Giornata dedicata al mondo cristiano dopo quella di venerdì, molto intensa, dedicata all’incontro con le autorità politiche e religiose egiziane.
Rivolgendosi ai tanti, soprattutto giovani, presenti stamane all’Air Defense Stadium per la celebrazione della Santa Messa, il Santo Padre ha cercato di applicare alla vita di ogni fedele l’esperienza dei discepoli di Emmaus. Tutti siamo discepoli in cammino e viviamo quotidianamente l’esperienza dei due giovani ebrei.
Nella vita ci sono momenti di delusione profonda: «Morte. I due discepoli tornano alla loro vita quotidiana, carichi di delusione e disperazione: il Maestro è morto e quindi è inutile sperare. Erano disorientati, illusi e delusi. […] Colui sul quale hanno costruito la loro esistenza è morto, sconfitto, portando con sé nella tomba ogni loro aspirazione».
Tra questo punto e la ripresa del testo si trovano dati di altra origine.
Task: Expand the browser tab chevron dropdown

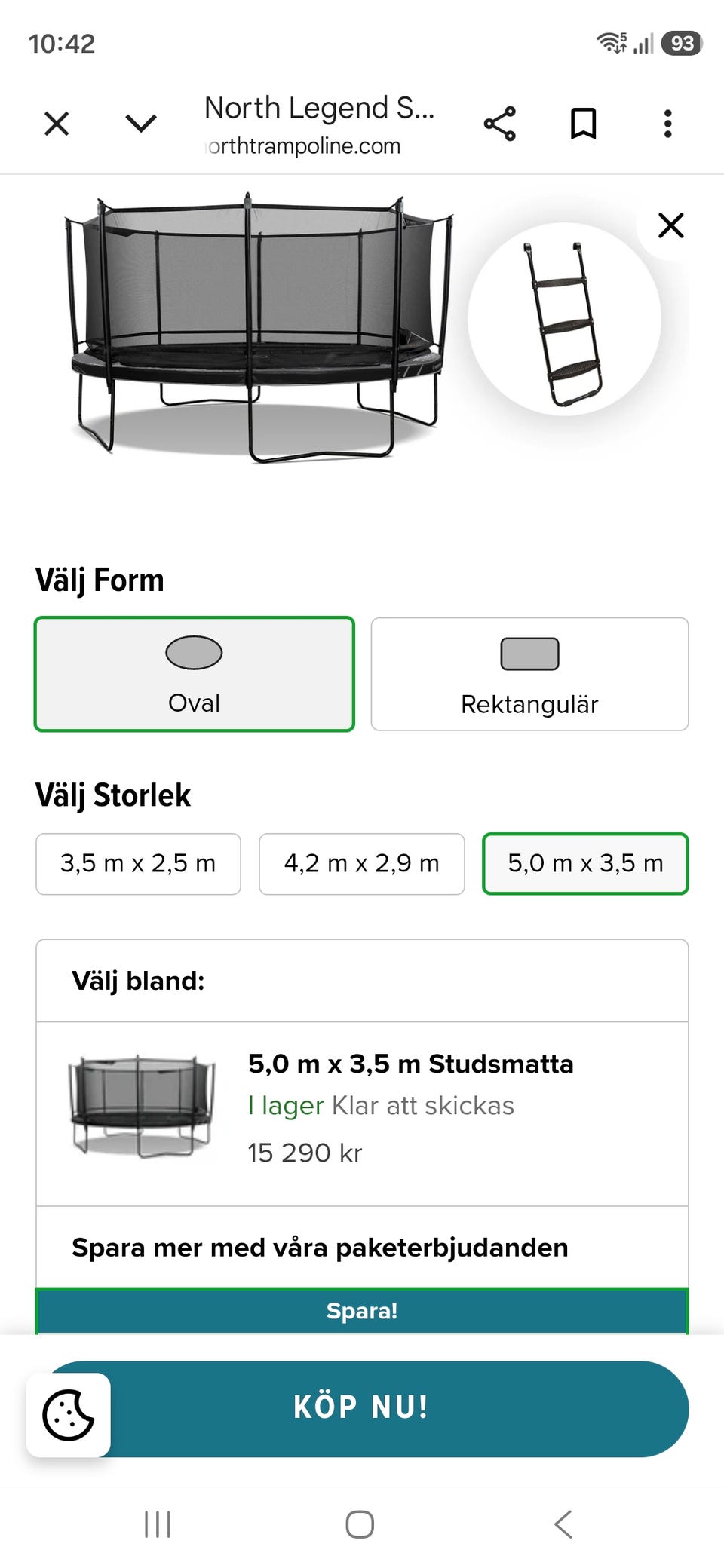Action: (141, 124)
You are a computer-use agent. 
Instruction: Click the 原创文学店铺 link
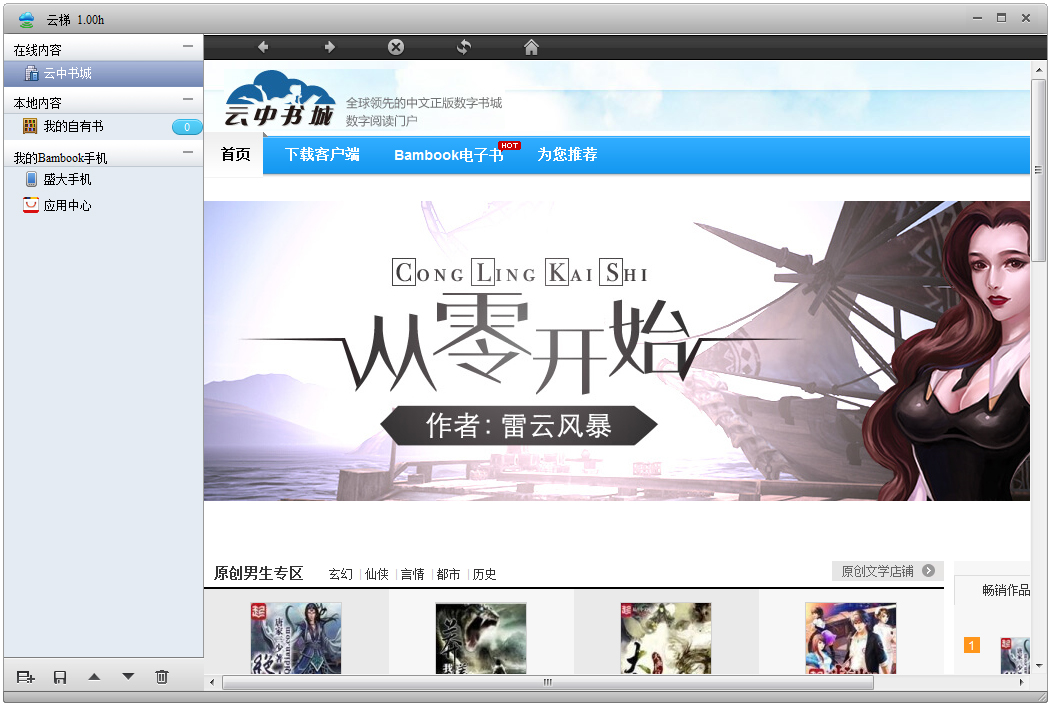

In verità, il Papa sottolinea che «La croce di Cristo era la croce delle loro idee su Dio; la morte di Cristo era una morte di ciò che immaginavano fosse Dio. Erano loro, infatti, i morti nel sepolcro della limitatezza della loro comprensione» ed è per questo che hanno bisogno di Gesù che spieghi loro cosa è successo. «Risurrezione. Nell’oscurità della notte più buia, nella disperazione più sconvolgente, Gesù si avvicina a loro e cammina sulla loro via». Nel buio, Gesù si fa compagno di strada e spiega che siamo noi a doverci mettere in sintonia con Dio, perché «ciò che è impossibile agli uomini, è possibile a Dio», sempre. «…noi non possiamo incontrare Dio senza crocifiggere prima le nostre idee limitate di un dio che rispecchia la nostra comprensione dell’onnipotenza e del potere». Quando io mi metto sui passi di Cristo, Lui trasforma la mia vita perché Lui è «Vita. L’incontro con Gesù risorto ha trasformato la vita di quei due discepoli […] Infatti, la Risurrezione non è una fede nata nella Chiesa, ma la Chiesa è nata dalla fede nella Risurrezione».
Dio gradisce la fede autentica, solo quella «ci rende più caritatevoli, più misericordiosi, più onesti e più umani […] Dio gradisce solo la fede professata con la vita».
Ecco che allora, passando dai fedeli ai pastori della Chiesa egiziana, Francesco mette in evidenza alcune tentazioni che devono essere fuggite. Li esorta a non perdere la speranza, a non cadere nella tristezza dei frutti non visti crescere, dopo tanta fatica, ma a continuare ad essere linfa per il popolo a loro affidato. Diverse le tentazioni che il Papa enuncia: la tentazione di lasciarsi trascinare e non guidare, la tentazione di lamentarsi continuamente, la tentazione del pettegolezzo e dell’invidia, la tentazione del paragonarsi con gli altri, la tentazione del “faraonismo”, la tentazione dell’individualismo, ma soprattutto una che riguarda anche tutti i fedeli: la tentazione del camminare senza bussola e senza mèta.
È un rischio per tutti quello di camminare «…senza avere un’identità chiara e solida». «La vostra identità come figli della Chiesa è quella di essere copti – cioè radicati nelle vostre nobili e antiche radici – e di essere cattolici – cioè parte della Chiesa una e universale: come un albero che più è radicato nella terra e più è alto».
«Sarete sempre presenti nel mio cuore e nella mia preghiera. Coraggio, e avanti con lo Spirito Santo! “Questo è il giorno fatto dal Signore, rallegriamoci in Lui!”».